Voluntary ways of reducing the gender pay gap were working, even though there was a great deal more to do, MPs were told.

Business minister Jo Swinson said she did not think legislation was the problem in closing the gender wage gap, currently at 14.8%.

The choice of which employment sector to work in and taking career breaks to look after children or relatives were partly responsible for this, she told the Business, Innovation and Skills Committee.

A small part of the reasons for the difference in wage rates was “unexplained”, she said.

She added: “It is not always straightforward discrimination.

“There are many cases where it is unintentional.

“The Equal Pay Act is not a magic answer to solving the problem.

“I don’t think we need to change the Act – we need to make sure we make it a reality.
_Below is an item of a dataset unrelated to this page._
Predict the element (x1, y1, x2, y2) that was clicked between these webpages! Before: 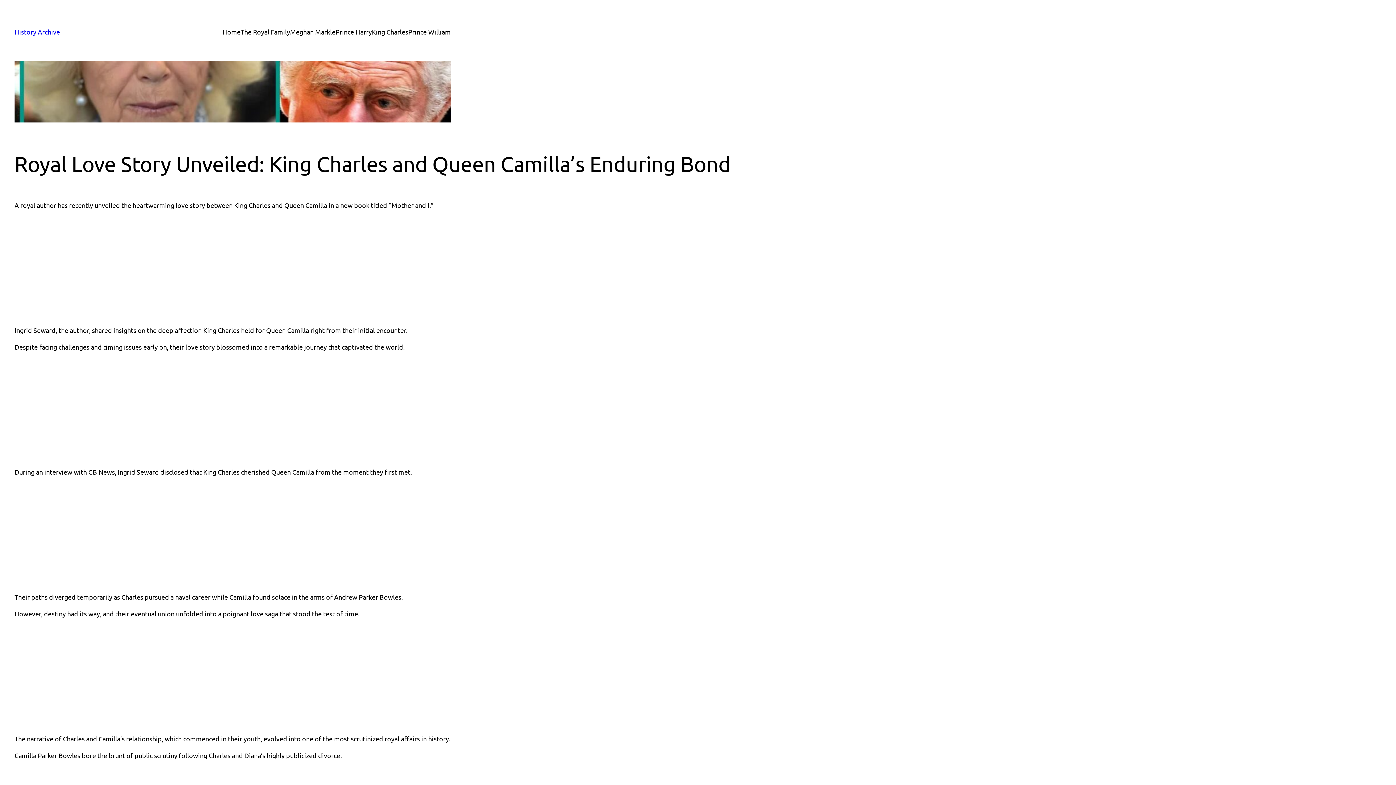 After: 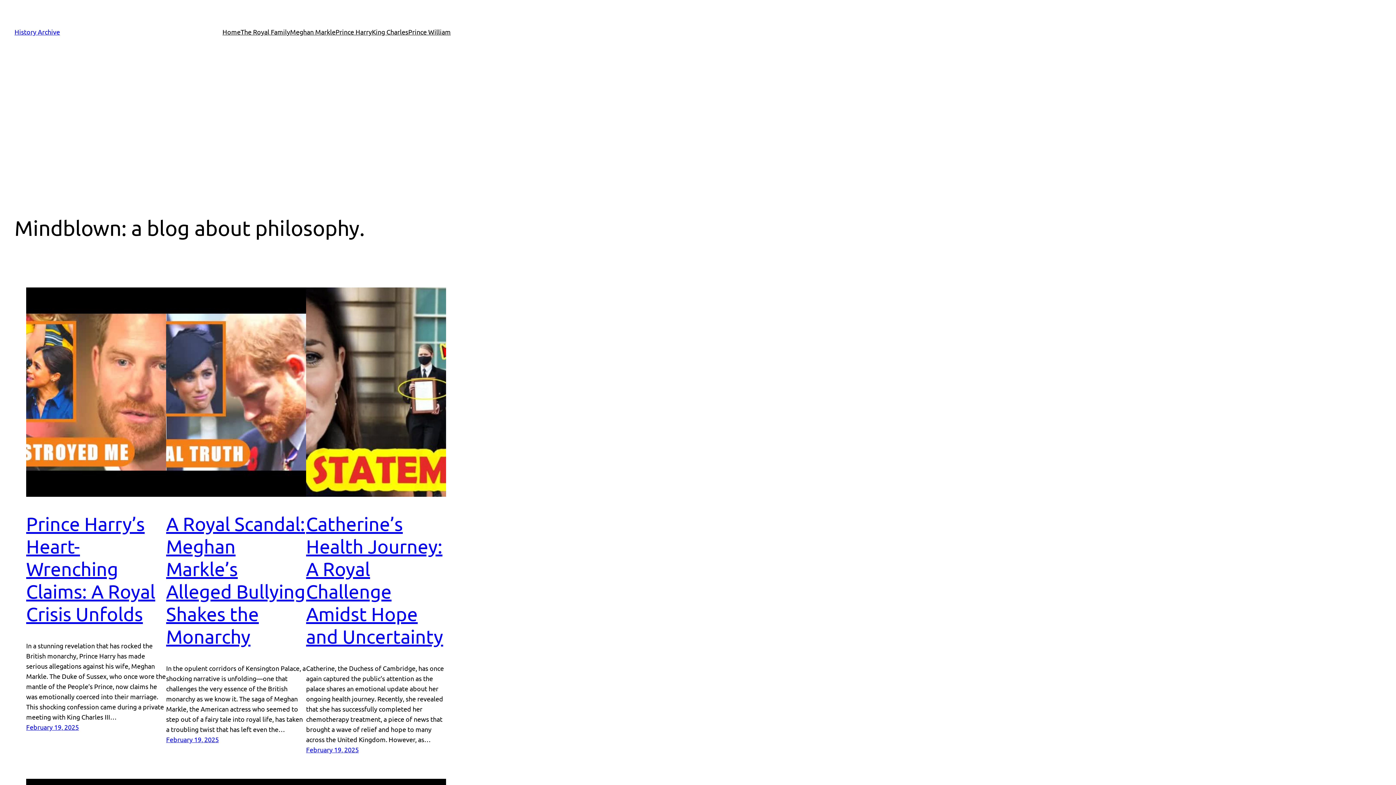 Action: label: Home bbox: (222, 26, 240, 37)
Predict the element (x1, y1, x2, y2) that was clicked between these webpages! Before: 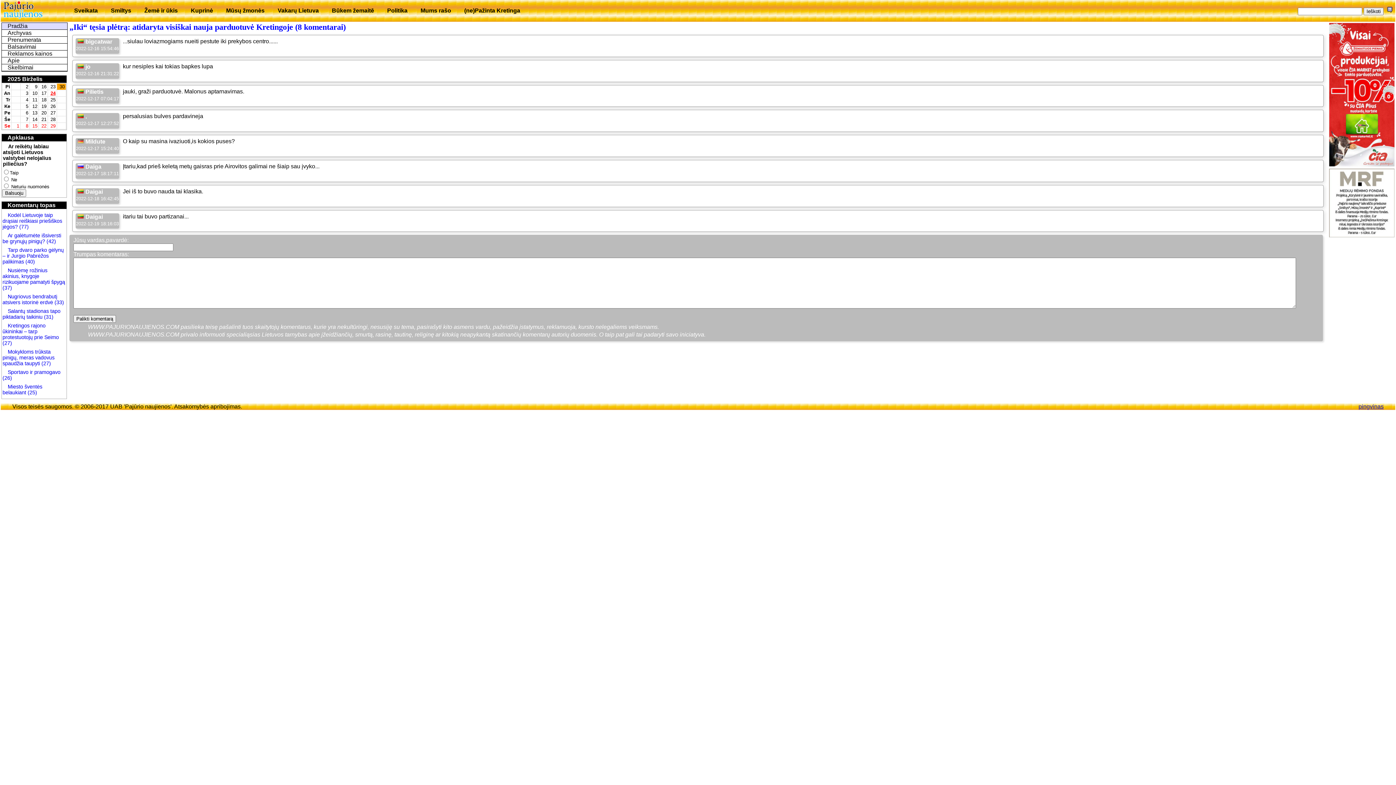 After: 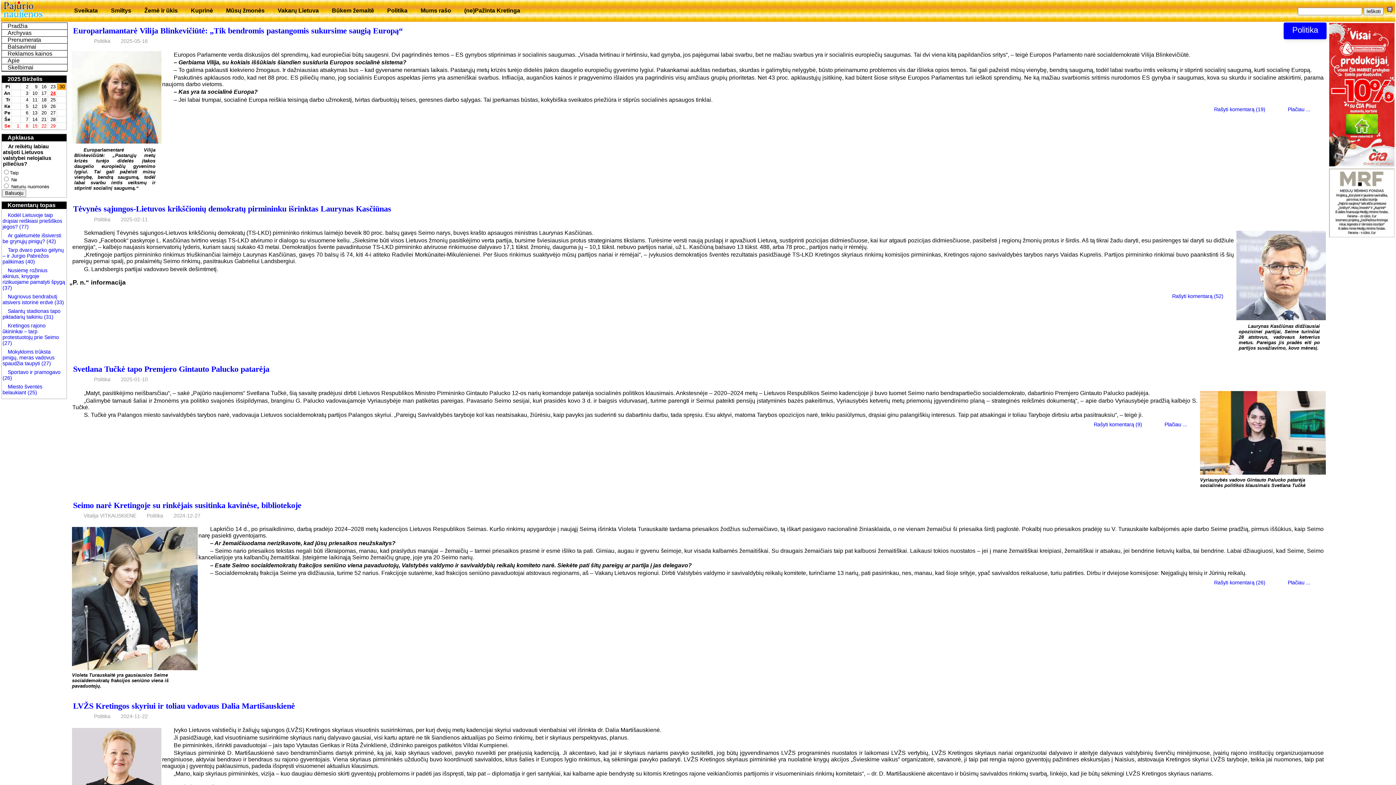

It is still fit for purpose.”

Women and equalities minister Maria Miller told the committee it was easy to fall back on legislation, when the cultural and structural issues relating to the gender pay gap had been identified.

The minister said UK workplaces were still “designed by men, for men” and there was still a lot to do before women could play their full part.

A third of the gender pay gap was down to the type of jobs women took up, and another third was because of the time off they took for caring responsibilities, she said.

Overcoming those problems would be a “great success story” for the economy.

The Government was working to tackle the pay gap, such as giving employment tribunals the power to order pay audits in firms as part of changing the culture across industry, said the ministers.